“Just Get a Babysitter” — And Other Unhelpful Tips for Overwhelmed Parents
Date nights are not going to solve the lack of systemic support for parents and other caregivers
It’s Saturday night, and I’m frantically scurrying around the kitchen. I’ve just spattered myself with neon powdered cheese, which was in the process of dissolving into butter and milk.
My evening plans consist of nothing more than burgers and a movie with a man who has seen me in all forms of dress (and undress), and who thinks I look sexy in a hoodie. But we’re venturing out in the world without the children, and that is always a Big Deal. It calls for a shirt that is not in the weekly laundry rotation, and if time permits, maybe even a few swipes of mascara. Dangly earrings, perhaps, if I’m feeling really frisky.
The 15 minutes before the babysitter arrives are always a blur. Somewhere in there is a heavily processed and hastily consumed dinner for the kids. A last-ditch attempt to make the bathroom not gross. A wet rag passed over the jewels of urine that consistently glisten off the toilet seat and its surrounding environs. A violent scouring of the sink basin to remove encrusted toothpaste entrails and other unidentified substances.
The hasty bathroom scrubbing is followed by a jog around the house in search of other grossness. Errant snacks under chairs, mildewed towels hunched in corners, a vaguely sticky something smeared across the coffee table.

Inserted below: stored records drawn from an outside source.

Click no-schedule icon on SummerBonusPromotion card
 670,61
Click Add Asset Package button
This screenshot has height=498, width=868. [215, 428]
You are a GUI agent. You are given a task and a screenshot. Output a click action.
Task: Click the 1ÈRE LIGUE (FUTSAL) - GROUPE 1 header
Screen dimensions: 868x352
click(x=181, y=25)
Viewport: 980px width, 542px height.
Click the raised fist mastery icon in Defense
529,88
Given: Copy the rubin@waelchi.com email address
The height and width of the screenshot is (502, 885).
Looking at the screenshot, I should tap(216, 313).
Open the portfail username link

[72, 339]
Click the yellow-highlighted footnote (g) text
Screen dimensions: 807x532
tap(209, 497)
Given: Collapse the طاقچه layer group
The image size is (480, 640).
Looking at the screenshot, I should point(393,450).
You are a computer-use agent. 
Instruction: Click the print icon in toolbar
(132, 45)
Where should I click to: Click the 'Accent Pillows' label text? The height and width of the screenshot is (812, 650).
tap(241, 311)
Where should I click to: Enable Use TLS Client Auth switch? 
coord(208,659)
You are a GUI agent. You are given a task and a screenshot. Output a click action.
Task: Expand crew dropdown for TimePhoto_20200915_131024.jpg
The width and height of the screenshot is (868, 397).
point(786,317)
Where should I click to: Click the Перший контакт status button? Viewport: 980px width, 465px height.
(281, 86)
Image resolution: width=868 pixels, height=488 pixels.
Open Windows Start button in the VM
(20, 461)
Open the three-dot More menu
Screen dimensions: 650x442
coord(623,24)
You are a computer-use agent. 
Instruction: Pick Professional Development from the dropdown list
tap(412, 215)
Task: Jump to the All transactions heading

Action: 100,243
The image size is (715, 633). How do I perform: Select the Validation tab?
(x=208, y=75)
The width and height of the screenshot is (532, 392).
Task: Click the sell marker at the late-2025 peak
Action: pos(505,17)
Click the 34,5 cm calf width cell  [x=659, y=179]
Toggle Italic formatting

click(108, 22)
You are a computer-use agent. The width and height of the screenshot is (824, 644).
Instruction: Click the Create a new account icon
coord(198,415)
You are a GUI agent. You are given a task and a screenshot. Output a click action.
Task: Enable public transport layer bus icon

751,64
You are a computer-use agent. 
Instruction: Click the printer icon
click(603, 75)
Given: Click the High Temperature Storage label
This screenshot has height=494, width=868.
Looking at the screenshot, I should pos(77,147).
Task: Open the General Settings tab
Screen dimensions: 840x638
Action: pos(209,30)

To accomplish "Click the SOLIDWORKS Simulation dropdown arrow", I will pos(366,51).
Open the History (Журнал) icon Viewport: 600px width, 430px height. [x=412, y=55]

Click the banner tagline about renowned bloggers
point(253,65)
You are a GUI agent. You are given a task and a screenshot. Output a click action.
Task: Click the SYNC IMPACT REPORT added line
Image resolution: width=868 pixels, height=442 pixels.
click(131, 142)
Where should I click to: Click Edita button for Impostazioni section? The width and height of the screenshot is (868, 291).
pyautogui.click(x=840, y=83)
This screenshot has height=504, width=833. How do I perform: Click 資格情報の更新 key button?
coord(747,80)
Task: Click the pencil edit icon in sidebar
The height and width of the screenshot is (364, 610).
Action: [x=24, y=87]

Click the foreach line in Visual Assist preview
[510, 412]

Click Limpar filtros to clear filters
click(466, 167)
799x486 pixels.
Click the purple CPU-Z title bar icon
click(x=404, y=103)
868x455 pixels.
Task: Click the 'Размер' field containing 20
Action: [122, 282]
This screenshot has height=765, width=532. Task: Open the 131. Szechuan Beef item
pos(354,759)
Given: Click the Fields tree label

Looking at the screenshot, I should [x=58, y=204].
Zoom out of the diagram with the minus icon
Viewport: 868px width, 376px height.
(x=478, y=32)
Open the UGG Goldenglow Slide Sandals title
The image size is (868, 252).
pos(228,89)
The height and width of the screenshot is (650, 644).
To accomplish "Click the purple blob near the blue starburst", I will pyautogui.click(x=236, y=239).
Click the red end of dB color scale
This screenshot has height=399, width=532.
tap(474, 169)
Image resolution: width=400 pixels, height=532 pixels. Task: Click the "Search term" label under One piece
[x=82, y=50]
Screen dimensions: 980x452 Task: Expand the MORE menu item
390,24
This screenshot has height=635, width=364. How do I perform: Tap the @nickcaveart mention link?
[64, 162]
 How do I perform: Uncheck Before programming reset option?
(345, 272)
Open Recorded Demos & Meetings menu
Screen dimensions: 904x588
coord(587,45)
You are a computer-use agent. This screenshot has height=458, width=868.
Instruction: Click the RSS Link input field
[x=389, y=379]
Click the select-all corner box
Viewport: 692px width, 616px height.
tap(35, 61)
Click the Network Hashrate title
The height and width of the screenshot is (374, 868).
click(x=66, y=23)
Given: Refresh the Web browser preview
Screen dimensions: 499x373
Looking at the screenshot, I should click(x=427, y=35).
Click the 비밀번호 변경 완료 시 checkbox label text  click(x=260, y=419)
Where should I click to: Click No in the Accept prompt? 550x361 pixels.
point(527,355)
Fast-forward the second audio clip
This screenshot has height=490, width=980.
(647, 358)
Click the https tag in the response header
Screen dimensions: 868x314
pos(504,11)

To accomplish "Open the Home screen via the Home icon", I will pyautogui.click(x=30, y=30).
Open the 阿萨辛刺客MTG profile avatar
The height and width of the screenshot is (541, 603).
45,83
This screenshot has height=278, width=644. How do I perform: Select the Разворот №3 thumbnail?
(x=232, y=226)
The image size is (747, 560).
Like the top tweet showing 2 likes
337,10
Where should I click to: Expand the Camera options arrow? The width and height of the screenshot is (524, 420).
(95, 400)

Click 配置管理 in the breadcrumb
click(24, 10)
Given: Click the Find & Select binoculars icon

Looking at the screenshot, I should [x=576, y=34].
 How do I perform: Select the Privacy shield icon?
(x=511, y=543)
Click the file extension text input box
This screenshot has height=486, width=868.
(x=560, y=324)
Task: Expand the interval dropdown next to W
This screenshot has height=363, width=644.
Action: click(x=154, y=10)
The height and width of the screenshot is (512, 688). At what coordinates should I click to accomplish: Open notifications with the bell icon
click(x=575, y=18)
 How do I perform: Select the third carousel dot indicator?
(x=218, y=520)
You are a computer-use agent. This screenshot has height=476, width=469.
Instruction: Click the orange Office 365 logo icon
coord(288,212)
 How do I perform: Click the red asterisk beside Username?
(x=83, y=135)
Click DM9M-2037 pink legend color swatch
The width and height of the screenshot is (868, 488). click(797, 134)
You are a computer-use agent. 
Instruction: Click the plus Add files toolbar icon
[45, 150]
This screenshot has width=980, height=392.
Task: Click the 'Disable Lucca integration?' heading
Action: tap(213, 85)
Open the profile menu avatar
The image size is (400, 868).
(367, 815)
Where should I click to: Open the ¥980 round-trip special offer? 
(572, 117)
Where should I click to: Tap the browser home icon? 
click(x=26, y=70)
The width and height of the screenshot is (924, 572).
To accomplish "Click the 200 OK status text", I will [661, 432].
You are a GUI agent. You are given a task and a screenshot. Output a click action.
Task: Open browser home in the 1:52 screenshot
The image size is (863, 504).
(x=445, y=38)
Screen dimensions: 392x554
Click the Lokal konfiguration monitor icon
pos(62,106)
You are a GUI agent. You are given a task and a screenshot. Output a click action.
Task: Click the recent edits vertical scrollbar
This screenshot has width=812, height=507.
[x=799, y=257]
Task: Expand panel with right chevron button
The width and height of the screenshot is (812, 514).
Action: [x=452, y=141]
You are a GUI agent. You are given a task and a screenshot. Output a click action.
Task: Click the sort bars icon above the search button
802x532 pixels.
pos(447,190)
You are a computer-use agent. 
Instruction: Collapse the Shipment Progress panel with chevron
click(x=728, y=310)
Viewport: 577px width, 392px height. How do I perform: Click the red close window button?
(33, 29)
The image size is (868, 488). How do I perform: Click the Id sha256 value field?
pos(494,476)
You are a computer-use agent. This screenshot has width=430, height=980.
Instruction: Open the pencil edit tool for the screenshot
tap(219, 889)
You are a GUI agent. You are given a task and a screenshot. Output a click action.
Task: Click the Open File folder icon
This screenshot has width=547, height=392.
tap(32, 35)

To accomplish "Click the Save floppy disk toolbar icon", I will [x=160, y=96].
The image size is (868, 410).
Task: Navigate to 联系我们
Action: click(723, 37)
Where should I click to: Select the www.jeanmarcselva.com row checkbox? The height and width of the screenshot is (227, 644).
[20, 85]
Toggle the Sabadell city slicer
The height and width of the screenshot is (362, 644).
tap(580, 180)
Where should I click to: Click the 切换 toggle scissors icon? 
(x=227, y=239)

It’s not that I feel the need to impress the 15-year-old that my partner is currently picking up. I’m not vacuuming or mopping or dusting, for Pete’s sake. I’m just de-grossifying. When I was an adolescent, I babysat at a house that was reliably gross. The kind of house where you’re afraid to sit down and you’d rather hold it than use the bathroom. I don’t want our house to be that house.
My partner arrives with the babysitter, and my son is clinging to my leg asking why we have to go, and I’m going over all the reminders about bedtimes and after-dinner snack guidelines and screen time rules and logins and Internet passwords. My mouth and voice form the words: “Please feel free to call or text if you have any questions.”